As the BBC considers big cuts in its local radio services in England, Radio 4’s Feedback programme has done an excellent job in highlighting the strengths of stations like Radio Cumbria, which reaches a third of its target audience. However the programme also reported the poor performance of BBC local stations in many urban areas.
The proposal to reduce local output to morning and evening drive-time shows with other airtime filled with a relay of Five Live, could involve the loss of 700 jobs according to the unions (see report in Media Guardian).
Feedback heard suggestions that the BBC could operate local stations on a much leaner basis and heard from a successful commercial station Jack FM in Oxfordshire, as well as an innovative suggestion from the head of Radio Cumbria himself.

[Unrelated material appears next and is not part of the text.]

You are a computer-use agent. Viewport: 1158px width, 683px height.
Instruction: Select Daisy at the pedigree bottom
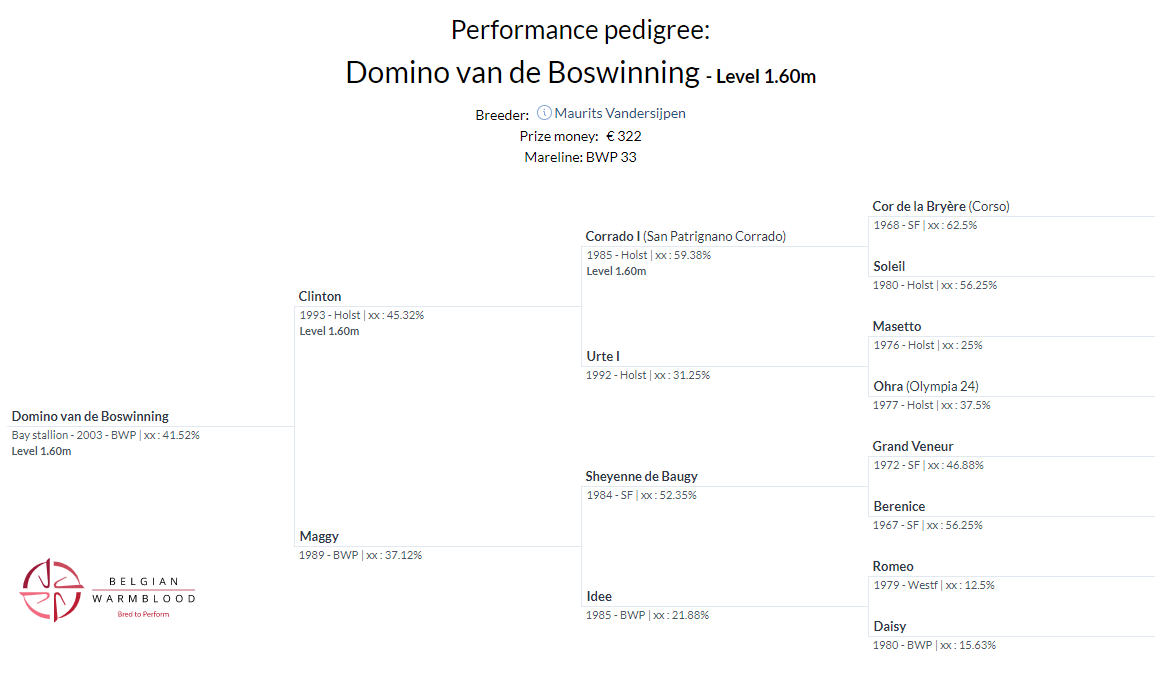point(889,627)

But does the existence of Radio Wales and Radio Cymru (along with Radio Scotland and Radio Ulster) undermine the arguments in favour of BBC local radio in England? Or should we in Wales be concerned that we do not have the public service benefits of a station like Radio Cumbria (as highlighted on Feedback – including the popular Lamb Bank?
The BBC did run local radio stations in Wales during the 1980s – Radio Clwyd in the north-east and Radio Gwent in the south-east. They fell victims to an earlier round of cuts. There’s an interesting record of what was lost when Radio Clwyd closed on the BBC’s Memoryshare website.
As things stand, don’t be surprised to see the BBC Trust point to Wales in support of the argument that county-based local radio is not the only model. But that argument would only back the suggestion for mergers or shared programming between adjacent stations (e.g. Radio Cumbria and Radio Lancashire), not the splicing on of a Five Live spine.
The longer-term worry would be that Radio Wales (though surely not Radio Cymru) could also be cut back – perhaps first in the evening – again with Five Live to fill the sandwich.